Mistral AI Incident Runbook
Overview
Rapid incident response procedures for Mistral AI integration failures. Covers severity classification, quick triage script, decision tree, per-error mitigations, communication templates, and postmortem process.
Severity Levels
| Level | Definition | Response Time | Example | |-------|------------|---------------|---------| | P1 | Complete outage | < 15 min | All Mistral requests failing | | P2 | Degraded service | < 1 hour | High latency, partial 429s | | P3 | Minor impact | < 4 hours | Occasional errors, non-critical feature | | P4 | No user impact | Next business day | Monitoring gaps, docs |
Quick Triage Script
#!/bin/bash
set -euo pipefail
echo "=== Mistral AI Quick Triage ==="
echo "Timestamp: $(date -u +%Y-%m-%dT%H:%M:%SZ)"
# 1. API health
echo -e "\n1. Mistral API status:"
HTTP=$(curl -s -o /dev/null -w "%{http_code}" \
-H "Authorization: Bearer ${MISTRAL_API_KEY}" \
https://api.mistral.ai/v1/models 2>/dev/null)
echo " HTTP: $HTTP"
case $HTTP in
200) echo " OK — API is reachable" ;;
401) echo " AUTH FAILURE — API key invalid or revoked" ;;
429) echo " RATE LIMITED — check workspace limits" ;;
5*) echo " SERVER ERROR — Mistral service issue" ;;
000) echo " NETWORK ERROR — cannot reach api.mistral.ai" ;;
esac
# 2. Our service health
echo -e "\n2. App health endpoint:"
curl -sf https://yourapp.com/health 2>/dev/null | jq '.services.mistral' || echo " UNREACHABLE"

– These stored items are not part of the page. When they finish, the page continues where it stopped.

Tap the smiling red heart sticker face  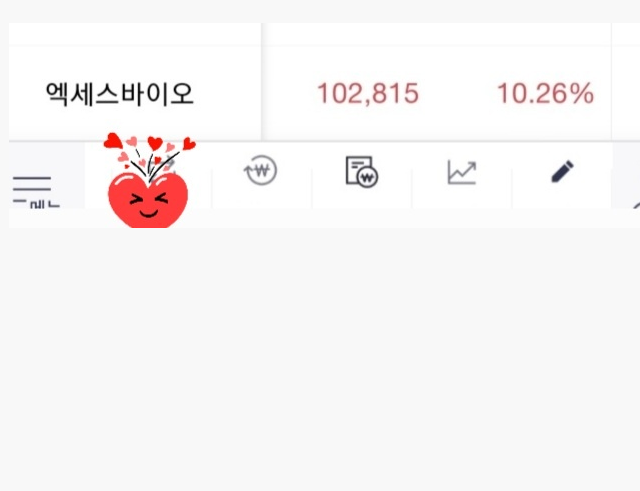pos(148,200)
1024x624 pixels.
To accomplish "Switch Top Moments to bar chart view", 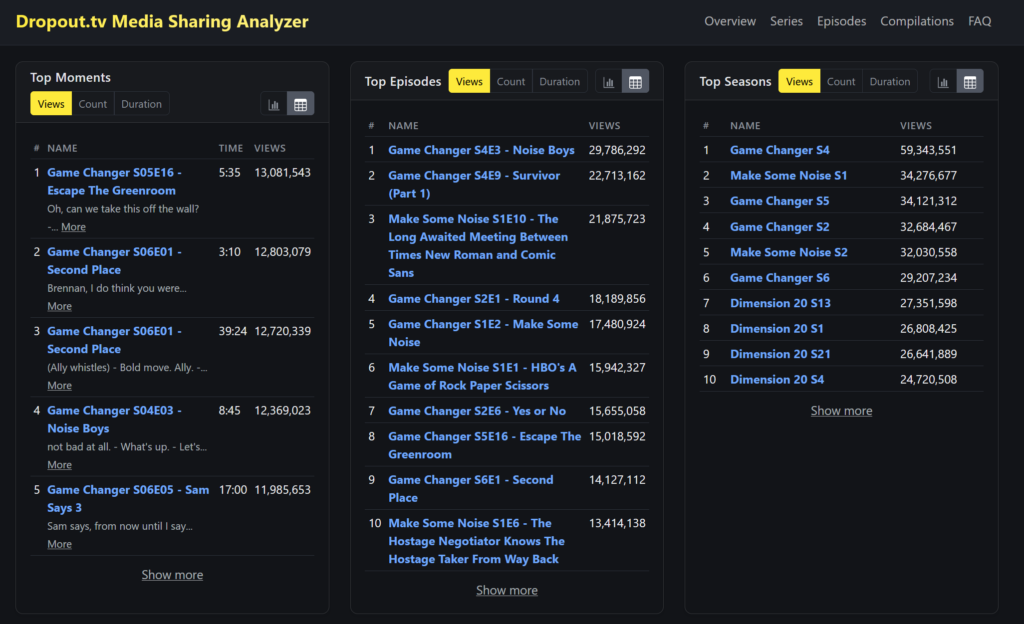I will [274, 104].

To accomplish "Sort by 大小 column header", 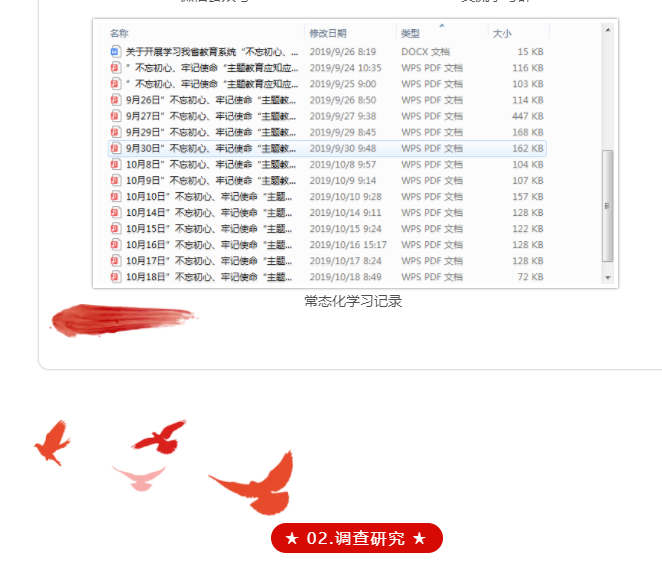I will [x=502, y=33].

# 3. Error rate (if Prometheus available)
echo -e "\n3. Error rate (last 5m):"
curl -sf "localhost:9090/api/v1/query?query=rate(mistral_errors_total[5m])" 2>/dev/null \
| jq -r '.data.result[] | "\(.metric.model): \(.value[1])/s"' || echo " Prometheus unavailable"
Decision Tree
API returning errors?
|-- YES: curl -H "Authorization: Bearer $KEY" https://api.mistral.ai/v1/models
| |-- 401 → API key issue (Step 1 below)
| |-- 429 → Rate limited (Step 2 below)
| |-- 5xx → Mistral service issue (Step 3 below)
| +-- Timeout → Network issue (Step 4 below)
+-- NO: Our service returning errors?
|-- YES → Check app logs and config
+-- NO → Resolved, continue monitoring
Immediate Actions
Step 1: 401 — Authentication Failure (P1)
set -euo pipefail
# Verify key
echo "Key length: ${#MISTRAL_API_KEY}"
echo "Key prefix: ${MISTRAL_API_KEY:0:8}..."
# Test directly
curl -v -H "Authorization: Bearer ${MISTRAL_API_KEY}" \
https://api.mistral.ai/v1/models
# If invalid: rotate key at console.mistral.ai
# Then update in your secret manager:
# GCP: gcloud secrets versions add mistral-api-key --data-file=-
# AWS: aws secretsmanager put-secret-value --secret-id mistral/api-key
# K8s: kubectl create secret generic mistral --from-literal=api-key="$NEW_KEY" --dry-run=client -o yaml | kubectl apply -f -
Step 2: 429 — Rate Limited (P2)
set -euo pipefail
# Check headers for limit info
curl -v -H "Authorization: Bearer ${MISTRAL_API_KEY}" \
https://api.mistral.ai/v1/models 2>&1 | grep -i "ratelimit\|retry"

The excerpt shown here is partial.